Il n’aura échappé à personne que depuis quelques mois la France est atteinte de commissionnite aiguë. 
Or, s’il est un domaine qui fait décidément réfléchir c’est bien la justice. 
Alors même que les blessures suscitées par la réforme de la carte judiciaire ne se sont toujours pas vraiment refermées, la chancellerie a déjà mis  en branle un nouveau chantier qui  risque fort d’être durant de nombreux mois la cause de nombreuses polémiques. 
Ce chantier, c’est celui de la réflexion sur la création d’une « grande profession du droit » qui a été confiée voici un peu plus d’un mois à la commission Darrois
J’ai attendu quelques semaines avant de vous en parler pour au moins deux raisons. 

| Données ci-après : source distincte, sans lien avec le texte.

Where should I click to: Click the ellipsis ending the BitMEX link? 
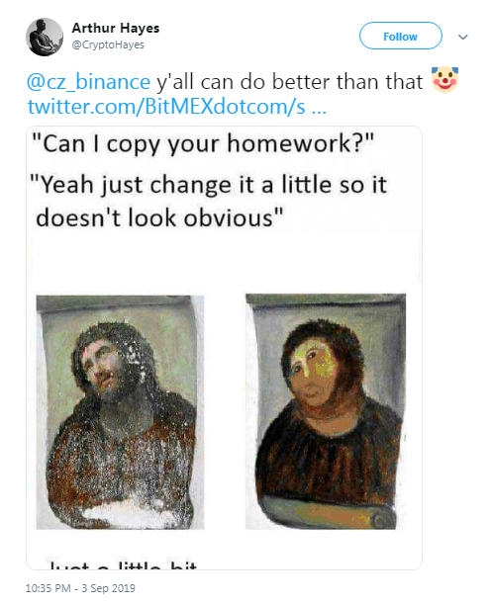tap(319, 109)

La première c’est que je n’aime pas les réactions « à chaud » de sorte qu’il m’a semblé plus raisonnable de laisser un peu de temps à ma réflexion pour se contruire et à la commission pour s’installer. 
La seconde est moins louable, vous serez nécessairement plus nombreux à lire ce billet au moment où j’écris ces lignes qu’au cœur de ce mois d’aout qui me parait déjà bien loin

Plus que de vous décrire par le menu tout le mal ce que je pense de cette initiative il me semble plus honnête de vous livrer « en l’état » la lettre de mission adressée par Maitre Jean Michel DARROIS.

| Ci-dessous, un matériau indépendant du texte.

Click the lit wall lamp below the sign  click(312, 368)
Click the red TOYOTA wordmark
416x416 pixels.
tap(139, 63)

                                                                                                                
Comme souvent malheureusement la première des polémiques que suscite la commission Darrois ne concerne pas le fond du problème mais sa composition. 

En effet, alors même que celle-ci est chargée dé finir les nouveaux contours possibles de la profession d’avocat il semble que ceux-ci aient été pour le moins oubliés lors du processus de nomination. 
La réflexion est d’ailleurs valable en ce qui concerne les autres profession judiciaires. 
Lisez plutôt.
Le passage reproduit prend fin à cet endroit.